What it is: It is a way of using visual art to express feelings. An art therapist helps you explore the images you have created to encourage understanding of your emotions and concerns.
Why use it: You can work through issues that surface from your art. Other benefits include solving problems, improved mood and stress reduction.
What to expect: Art therapy may be done individually or in groups; some hospitals run programs. You do not need artistic talent to participate or benefit - the emphasis is in the production of a work, not the end result. Your art may be created any way: drawing, painting, collage, sculpture or digitally. You will have an opportunity to discuss the work with the therapist - either the process of producing it or what the end result means to you.
Evidence: Anecdotal evidence suggests art therapy improves coping, emotional wellbeing and quality of life.
What it is: It uses music to improve health and wellbeing. A music therapist helps people engage with different aspects of music.
Evidence: Some studies show that music therapy can help people with cancer improve their quality of life by making them feel better and by reducing side effects of treatment such as anxiety and nausea.
What it is: Life coaching is about helping people develop their personal, spiritual, physical and professional lives. It encourages people to live enjoyable lives, and is focused on finding solutions and getting results.
Why use it: Life coaching allows people to make positive changes for their future.
What to expect: Your life coach will help you clarify your thoughts about what you want in life, and to reassess your beliefs, values and rules that may have prevented you from experiencing fulfilment in the past. Sessions can be face to face, over the phone or over the internet.
Evidence: There is limited clinical evidence available about the benefits of life coaching. However exploratory studies have shown that people using life coaching can have a better quality of life.

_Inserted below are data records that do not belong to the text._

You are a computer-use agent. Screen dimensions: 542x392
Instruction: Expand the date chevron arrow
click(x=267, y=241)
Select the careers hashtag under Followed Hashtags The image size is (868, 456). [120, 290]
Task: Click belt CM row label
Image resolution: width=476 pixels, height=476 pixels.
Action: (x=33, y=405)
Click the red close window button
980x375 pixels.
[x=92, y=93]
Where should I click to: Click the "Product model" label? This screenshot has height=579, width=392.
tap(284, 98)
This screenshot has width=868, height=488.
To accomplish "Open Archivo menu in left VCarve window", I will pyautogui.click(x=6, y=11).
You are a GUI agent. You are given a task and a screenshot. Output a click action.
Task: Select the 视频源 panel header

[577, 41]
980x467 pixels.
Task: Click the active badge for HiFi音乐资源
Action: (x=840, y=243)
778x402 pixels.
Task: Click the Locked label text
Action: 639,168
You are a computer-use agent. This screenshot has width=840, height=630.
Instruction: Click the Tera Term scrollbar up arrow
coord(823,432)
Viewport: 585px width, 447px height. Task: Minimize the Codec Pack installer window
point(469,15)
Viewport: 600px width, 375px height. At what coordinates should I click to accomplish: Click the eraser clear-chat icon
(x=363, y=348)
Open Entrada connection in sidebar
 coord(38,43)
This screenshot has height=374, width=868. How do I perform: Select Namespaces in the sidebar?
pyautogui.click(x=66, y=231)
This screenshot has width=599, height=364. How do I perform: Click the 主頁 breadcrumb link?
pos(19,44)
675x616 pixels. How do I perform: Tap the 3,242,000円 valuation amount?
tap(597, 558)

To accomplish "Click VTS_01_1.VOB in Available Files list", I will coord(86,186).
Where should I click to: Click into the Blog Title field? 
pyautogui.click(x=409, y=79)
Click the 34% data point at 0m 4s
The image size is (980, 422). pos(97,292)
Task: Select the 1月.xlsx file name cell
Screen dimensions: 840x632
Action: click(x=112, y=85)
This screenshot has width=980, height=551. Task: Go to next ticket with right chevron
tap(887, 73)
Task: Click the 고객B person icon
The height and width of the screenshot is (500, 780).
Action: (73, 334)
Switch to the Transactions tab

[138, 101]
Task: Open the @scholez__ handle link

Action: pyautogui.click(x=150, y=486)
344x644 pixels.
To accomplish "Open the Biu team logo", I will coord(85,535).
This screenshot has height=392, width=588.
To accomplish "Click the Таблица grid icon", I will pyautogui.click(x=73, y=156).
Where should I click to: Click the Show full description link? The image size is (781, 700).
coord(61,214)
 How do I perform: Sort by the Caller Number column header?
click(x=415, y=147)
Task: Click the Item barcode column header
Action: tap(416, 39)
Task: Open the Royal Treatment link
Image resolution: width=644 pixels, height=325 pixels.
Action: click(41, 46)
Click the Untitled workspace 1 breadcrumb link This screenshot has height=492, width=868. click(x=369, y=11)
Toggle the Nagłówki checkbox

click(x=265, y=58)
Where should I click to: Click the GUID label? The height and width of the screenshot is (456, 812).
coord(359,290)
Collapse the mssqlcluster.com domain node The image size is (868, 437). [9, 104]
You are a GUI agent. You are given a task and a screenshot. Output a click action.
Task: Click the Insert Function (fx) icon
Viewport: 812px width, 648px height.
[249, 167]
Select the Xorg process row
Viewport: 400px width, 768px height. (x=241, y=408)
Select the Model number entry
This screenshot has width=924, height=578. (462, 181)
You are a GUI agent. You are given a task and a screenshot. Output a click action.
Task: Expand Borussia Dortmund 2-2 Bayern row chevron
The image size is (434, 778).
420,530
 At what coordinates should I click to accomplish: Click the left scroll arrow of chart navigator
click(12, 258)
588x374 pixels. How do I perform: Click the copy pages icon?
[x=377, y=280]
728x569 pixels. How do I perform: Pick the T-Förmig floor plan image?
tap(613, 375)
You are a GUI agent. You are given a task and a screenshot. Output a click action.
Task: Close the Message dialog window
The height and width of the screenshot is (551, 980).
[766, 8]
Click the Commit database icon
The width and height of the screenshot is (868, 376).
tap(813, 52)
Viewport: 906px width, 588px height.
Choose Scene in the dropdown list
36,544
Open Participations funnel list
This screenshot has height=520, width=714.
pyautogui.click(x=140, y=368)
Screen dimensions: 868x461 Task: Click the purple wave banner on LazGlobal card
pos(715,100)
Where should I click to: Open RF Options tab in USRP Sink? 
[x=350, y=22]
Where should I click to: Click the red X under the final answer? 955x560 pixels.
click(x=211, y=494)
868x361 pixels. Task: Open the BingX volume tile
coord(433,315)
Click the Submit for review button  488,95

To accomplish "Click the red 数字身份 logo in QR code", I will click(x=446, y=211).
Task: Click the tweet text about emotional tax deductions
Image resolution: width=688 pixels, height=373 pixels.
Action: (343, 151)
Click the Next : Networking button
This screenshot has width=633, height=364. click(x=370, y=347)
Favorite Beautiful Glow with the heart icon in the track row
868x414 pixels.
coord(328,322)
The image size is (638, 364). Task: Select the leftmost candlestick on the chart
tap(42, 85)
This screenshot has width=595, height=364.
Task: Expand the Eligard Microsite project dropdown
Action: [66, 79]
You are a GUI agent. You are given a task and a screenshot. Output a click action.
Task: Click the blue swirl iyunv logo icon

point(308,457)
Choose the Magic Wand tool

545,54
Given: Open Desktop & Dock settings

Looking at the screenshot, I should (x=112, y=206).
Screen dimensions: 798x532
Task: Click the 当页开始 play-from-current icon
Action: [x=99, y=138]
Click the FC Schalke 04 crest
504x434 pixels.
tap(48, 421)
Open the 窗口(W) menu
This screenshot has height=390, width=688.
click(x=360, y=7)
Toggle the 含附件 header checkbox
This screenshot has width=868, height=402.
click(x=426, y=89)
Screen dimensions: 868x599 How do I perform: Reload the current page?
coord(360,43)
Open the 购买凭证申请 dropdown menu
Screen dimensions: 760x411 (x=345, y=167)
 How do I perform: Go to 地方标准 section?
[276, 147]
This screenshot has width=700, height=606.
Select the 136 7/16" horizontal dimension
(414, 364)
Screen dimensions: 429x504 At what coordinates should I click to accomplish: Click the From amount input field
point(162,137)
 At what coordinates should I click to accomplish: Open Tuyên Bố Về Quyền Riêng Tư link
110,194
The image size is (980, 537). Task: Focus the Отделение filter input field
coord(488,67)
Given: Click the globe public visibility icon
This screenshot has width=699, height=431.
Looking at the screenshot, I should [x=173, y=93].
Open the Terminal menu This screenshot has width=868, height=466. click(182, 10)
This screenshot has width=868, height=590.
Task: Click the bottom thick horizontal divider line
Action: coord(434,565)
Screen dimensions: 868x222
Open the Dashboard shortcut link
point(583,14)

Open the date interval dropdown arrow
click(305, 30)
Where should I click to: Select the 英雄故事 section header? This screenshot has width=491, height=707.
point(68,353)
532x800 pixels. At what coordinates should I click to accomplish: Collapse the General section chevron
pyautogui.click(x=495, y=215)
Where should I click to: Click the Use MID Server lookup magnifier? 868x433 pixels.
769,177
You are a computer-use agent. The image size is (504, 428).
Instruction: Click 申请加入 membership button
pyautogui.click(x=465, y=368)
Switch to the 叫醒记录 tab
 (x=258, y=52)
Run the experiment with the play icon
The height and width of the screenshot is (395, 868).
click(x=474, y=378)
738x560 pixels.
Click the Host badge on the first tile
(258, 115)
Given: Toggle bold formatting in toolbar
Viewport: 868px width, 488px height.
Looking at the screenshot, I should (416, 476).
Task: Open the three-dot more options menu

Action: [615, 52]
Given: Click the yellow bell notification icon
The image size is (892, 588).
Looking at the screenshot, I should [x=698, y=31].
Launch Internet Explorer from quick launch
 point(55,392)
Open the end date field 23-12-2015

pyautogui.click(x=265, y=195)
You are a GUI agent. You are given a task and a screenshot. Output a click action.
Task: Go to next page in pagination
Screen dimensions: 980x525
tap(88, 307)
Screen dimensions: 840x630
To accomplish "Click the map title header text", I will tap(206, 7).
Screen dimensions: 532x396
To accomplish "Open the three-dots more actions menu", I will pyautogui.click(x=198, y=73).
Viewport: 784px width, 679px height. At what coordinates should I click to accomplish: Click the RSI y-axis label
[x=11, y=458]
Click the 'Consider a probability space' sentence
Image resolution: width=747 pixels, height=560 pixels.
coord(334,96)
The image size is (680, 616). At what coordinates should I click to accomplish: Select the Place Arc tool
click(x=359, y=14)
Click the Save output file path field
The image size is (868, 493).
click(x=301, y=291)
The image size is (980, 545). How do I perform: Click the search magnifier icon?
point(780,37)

What it is: Spirituality is a very individual concept. For some, it may mean being part of an organised religion such as Christianity, Judaism, Islam or Buddhism. For others, spirituality may reflect their own individual beliefs about the universe and their place in it, or a search for meaning and purpose to their lives. Often when people are diagnosed with cancer, this aspect of their lives becomes more important.
Why use it: People often find comfort in prayer, meditation or quiet contemplation. Receiving pastoral care from a religious or spiritual adviser or a hospital chaplain can often help people, even if they are not part of an organised religion.
What to expect: If you are part of a spiritual or religious community, you may benefit from:
- prayer or meditation groups
- a feeling of unity from the congregation
- healing services for the sick
- practical and spiritual support offered by members of your religious community.
Evidence: There is growing scientific evidence of a positive link between spirituality and health.